1 in 10 Greeks are living in extreme poverty
‘10% of Greeks live in extreme poverty’
Fri, 26 Apr 2013 17:26:18 GMT
A senior UN investigator says axed benefits has left a growing number of Greeks without health insurance and about 10% of the population living in “extreme poverty”.
Earlier on Friday, senior United Nations investigator Cephas Lumina strongly criticized the “excessively rigid” demands of the bailout program, saying Greece is trailing on its human rights responsibilities as a tenth of its population live in “extreme poverty.”
“”The ostensible aim of the measures is to reduce the fiscal deficit, reduce labor costs and make the economy more competitive,” said Lumina.
“However, the available evidence indicates that these excessively rigid measures have resulted in a contraction of the economy and significant social costs for the population, including high unemployment, homelessness, poverty and inequality.””

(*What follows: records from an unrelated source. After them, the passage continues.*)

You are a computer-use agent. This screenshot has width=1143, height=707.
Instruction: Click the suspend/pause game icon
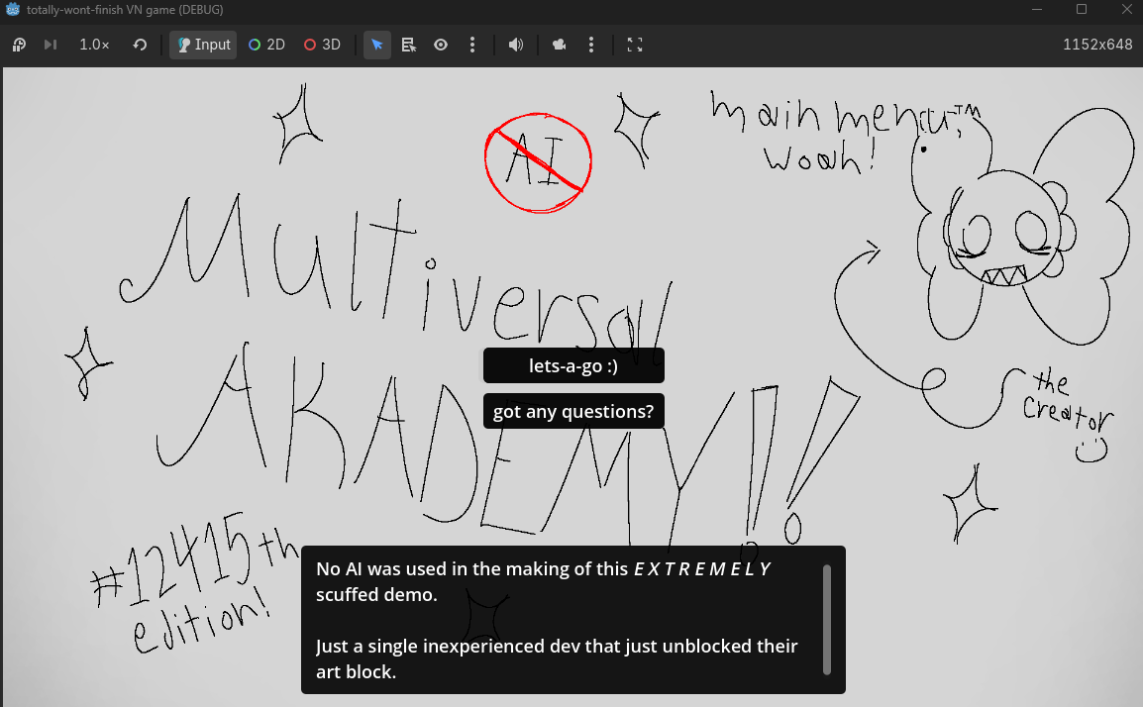click(19, 45)
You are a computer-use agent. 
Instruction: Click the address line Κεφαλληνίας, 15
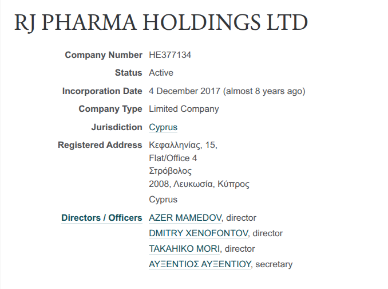click(183, 145)
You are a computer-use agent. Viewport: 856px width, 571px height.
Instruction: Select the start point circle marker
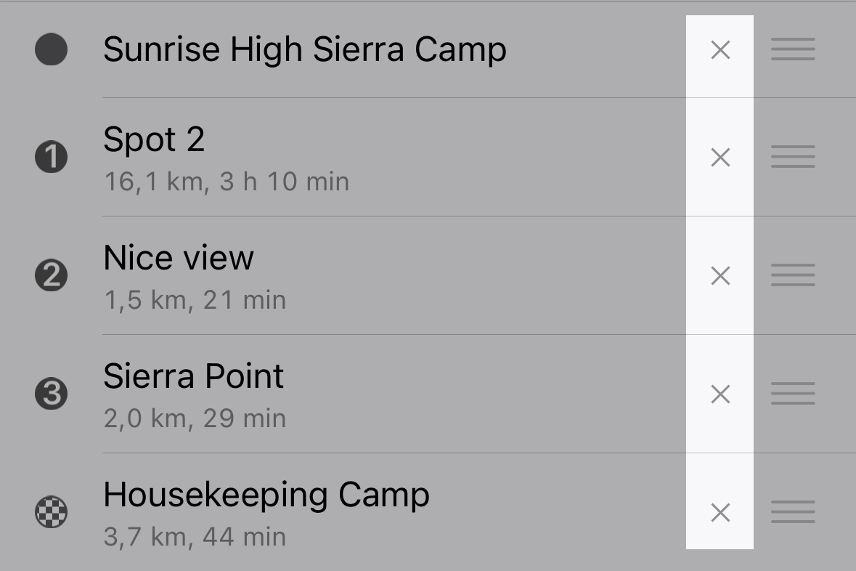pyautogui.click(x=51, y=50)
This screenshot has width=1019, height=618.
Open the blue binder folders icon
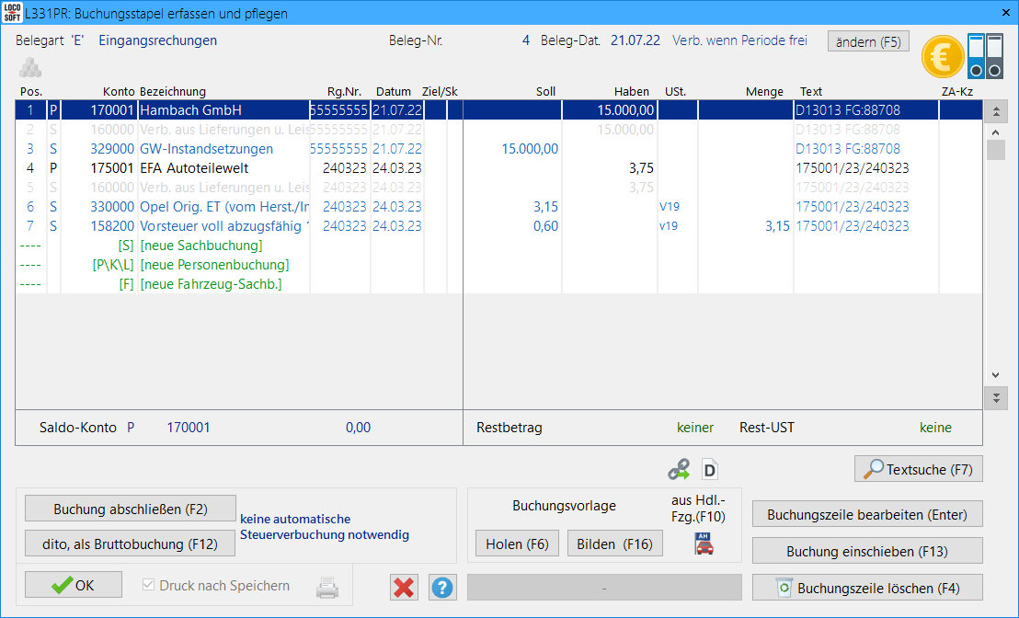[x=985, y=56]
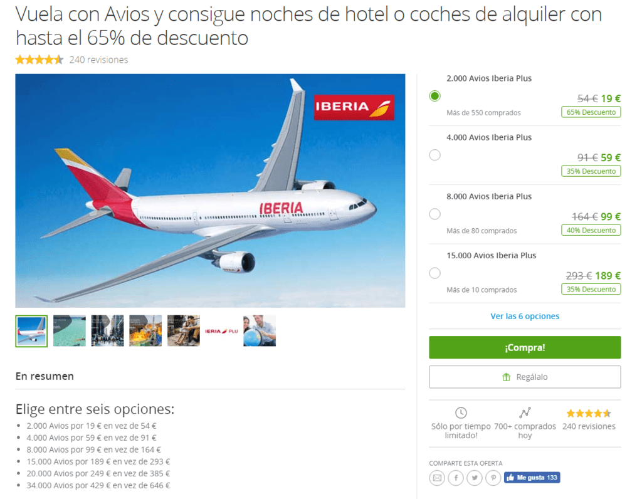Click the green ¡Compra! button
The width and height of the screenshot is (642, 499).
pyautogui.click(x=525, y=347)
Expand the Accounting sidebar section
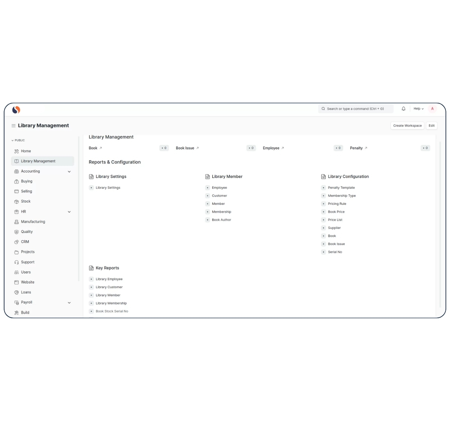Image resolution: width=450 pixels, height=421 pixels. tap(69, 171)
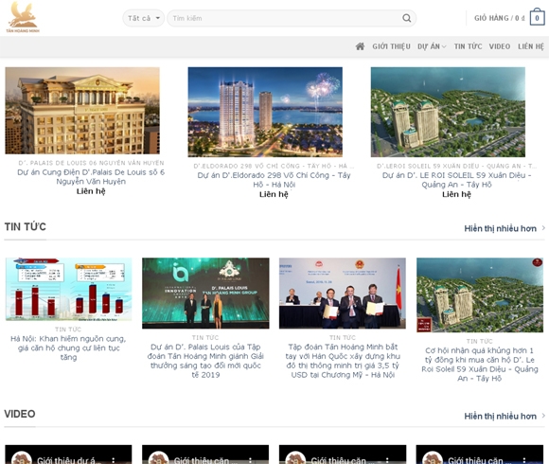Open the TIN TỨC menu item
The width and height of the screenshot is (549, 464).
pos(468,46)
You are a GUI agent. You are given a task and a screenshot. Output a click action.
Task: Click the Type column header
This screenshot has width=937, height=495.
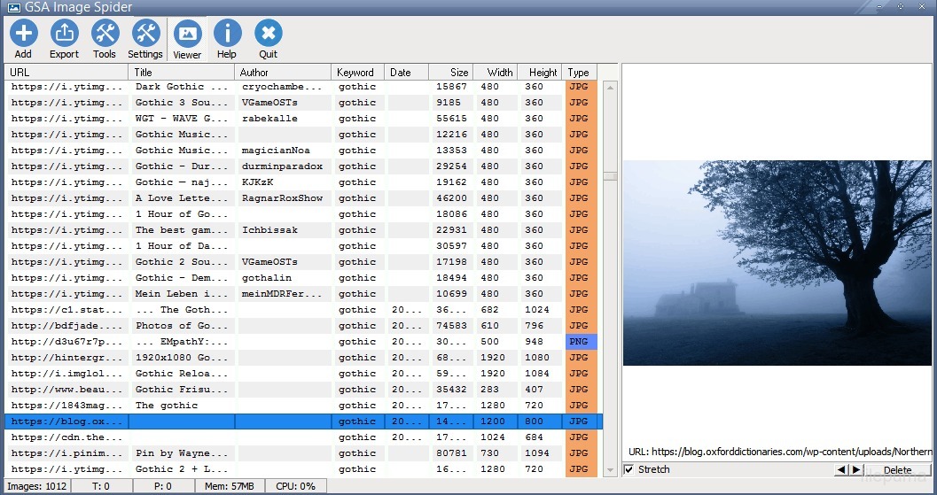pos(579,73)
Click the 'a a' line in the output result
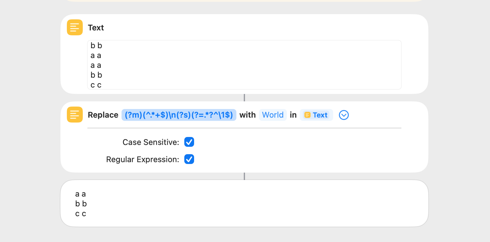Screen dimensions: 490x242 tap(80, 194)
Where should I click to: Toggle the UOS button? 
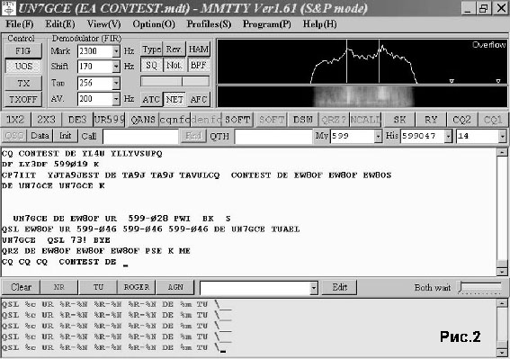pos(23,67)
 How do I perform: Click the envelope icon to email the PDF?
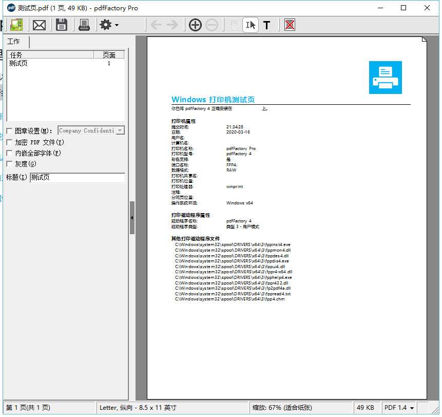[39, 25]
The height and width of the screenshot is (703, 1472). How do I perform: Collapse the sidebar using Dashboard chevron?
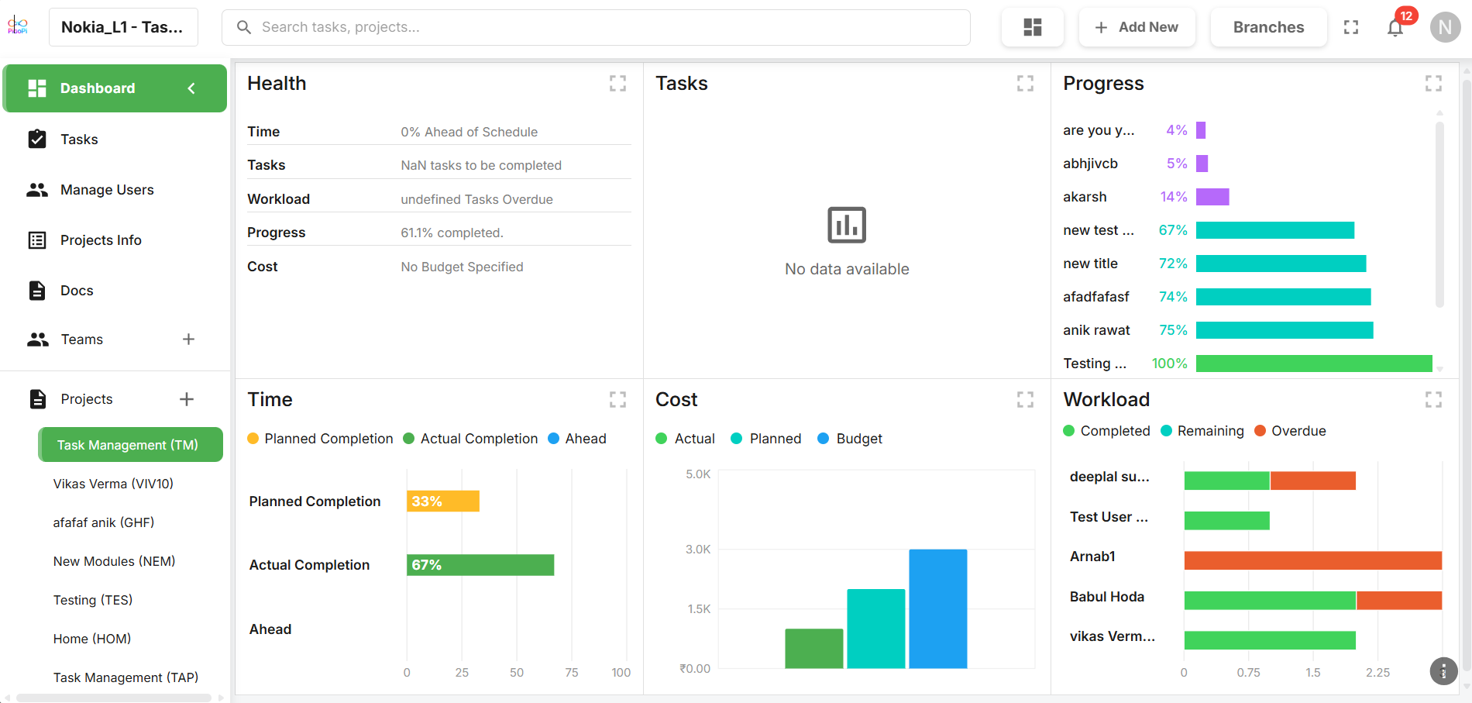[x=191, y=88]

According to Lumina, the UN is concerned about the quickly growing number of long-term unemployed, who lose their health care after one year when benefits are slashed.
He urged the troika of international lenders, which include European Union (EU), European Central Bank (ECB), and International Monetary Fund (IMF) to take measures to restore Greece’s safety net and also to set up a major social housing program for the country’s 20,000 homeless.
The developments come as huge number of Greeks have protested against the government’s upcoming vote on additional cuts
The march in the capital of Athens on Friday included municipal workers and contract workers opposing government’s new reforms agreed with its troika of international creditors, which are to be voted on Sunday.
Athens has agreed to additional budget cuts in return for another batch of loans worth 8.8 billion euros.
The new cuts include an additional 15,000 civil servants will be laid off by 2014, including 4,000 for this year.
The country’s unemployment rate stands over 27 percent and experts blame the harsh reforms and tax hikes for the high number.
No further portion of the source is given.